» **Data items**
══════

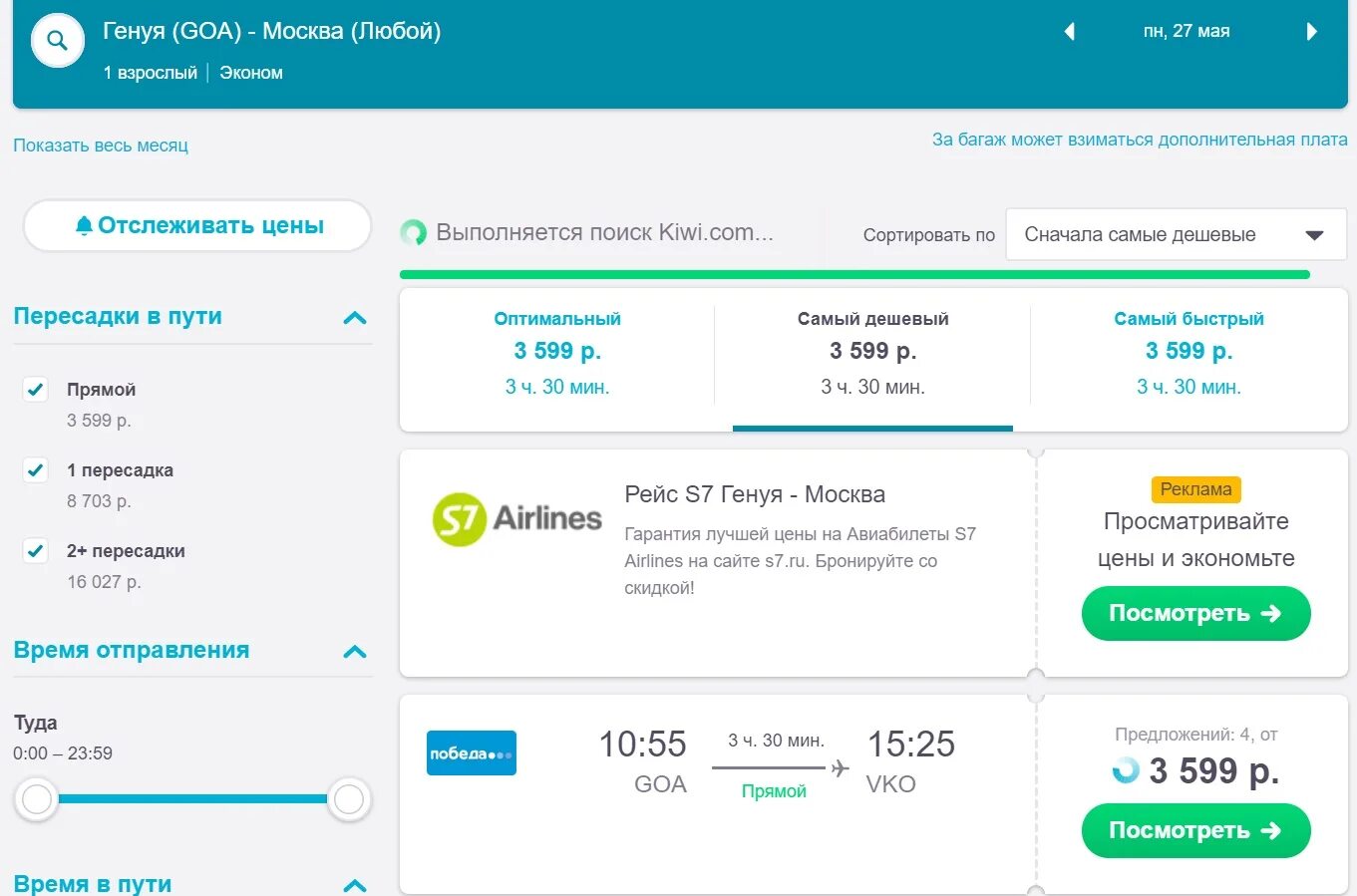This screenshot has height=896, width=1357.
Task: Click the Pobeda airline logo
Action: coord(472,753)
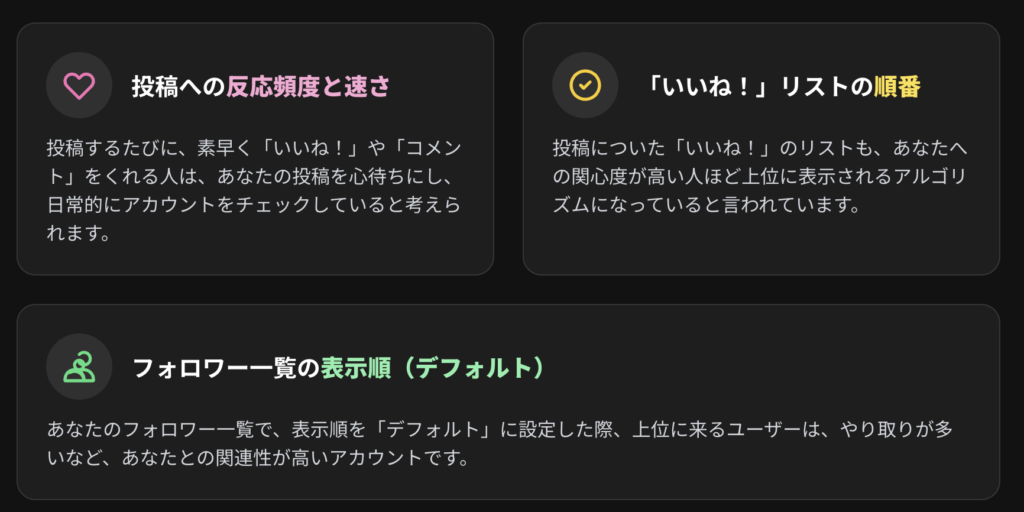Viewport: 1024px width, 512px height.
Task: Select the heading 「いいね!」リストの順番
Action: (782, 86)
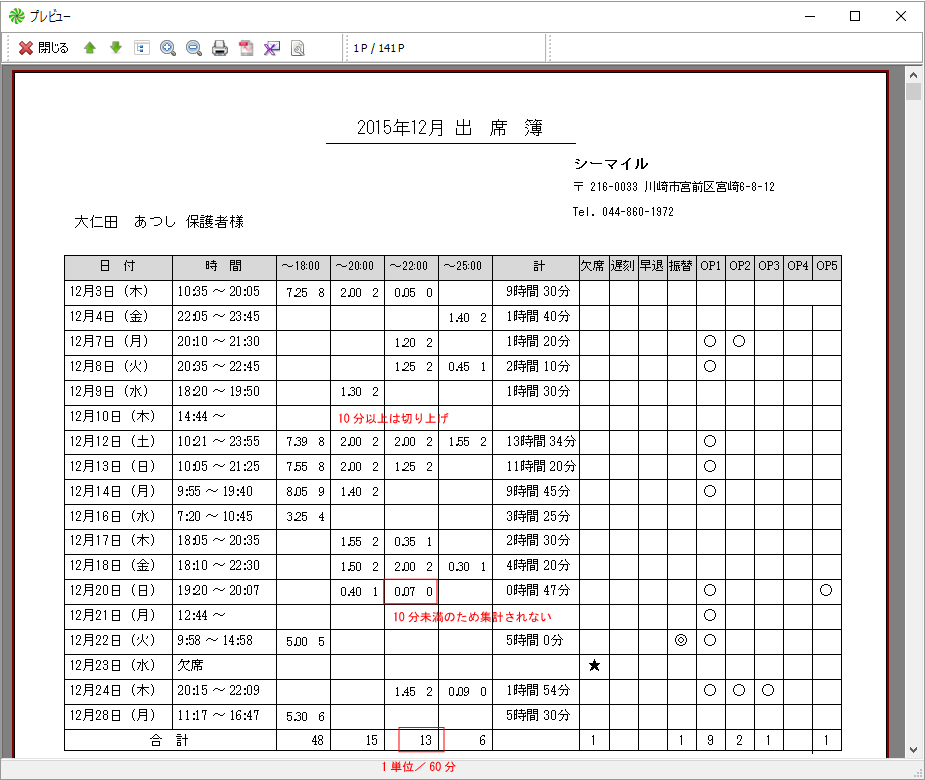Print the attendance sheet with printer icon
Screen dimensions: 925x780
coord(220,48)
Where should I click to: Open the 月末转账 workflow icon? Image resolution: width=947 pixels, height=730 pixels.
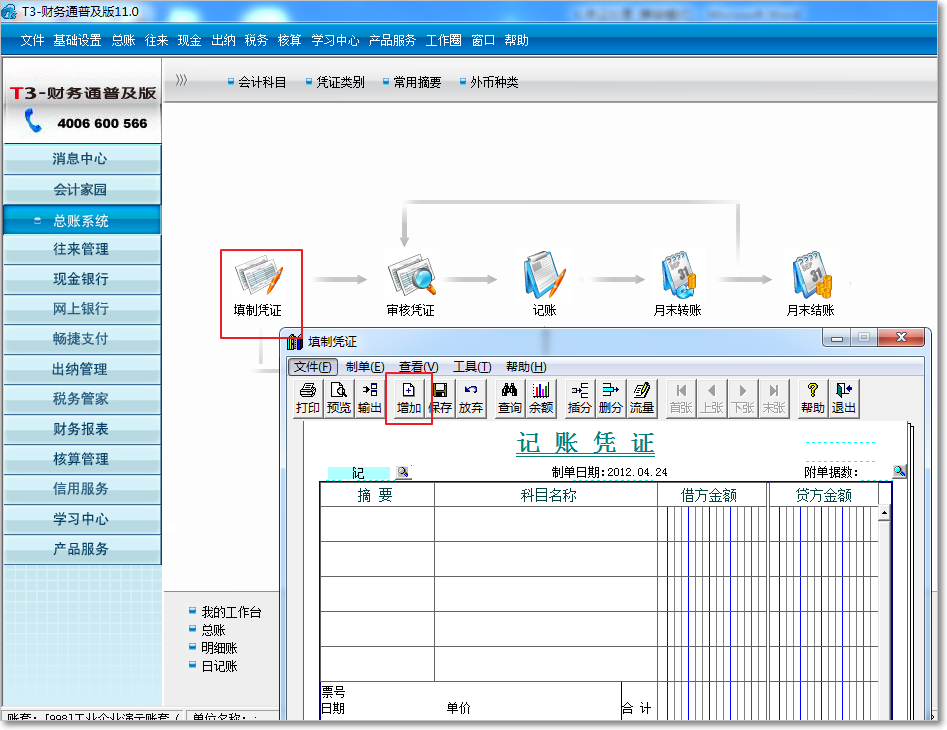tap(677, 280)
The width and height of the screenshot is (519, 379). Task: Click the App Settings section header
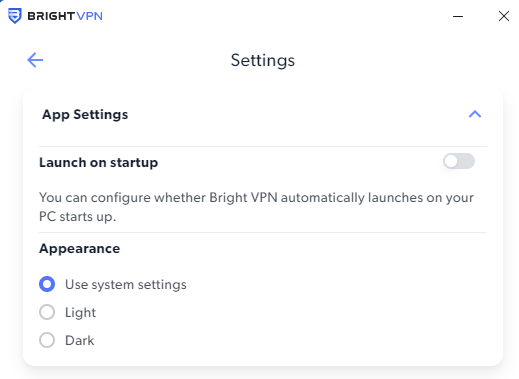(x=85, y=115)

══════

» **Work order**
All lines from the one containing "Where should I" to the last line of the records above, and no others, should be returned unchanged, without pictures.

» **Reply to the task**
Where should I click to: Open the 月末转账 workflow icon? Image resolution: width=947 pixels, height=730 pixels.
tap(677, 280)
The width and height of the screenshot is (519, 379). Task: Click the App Settings section header
(x=85, y=115)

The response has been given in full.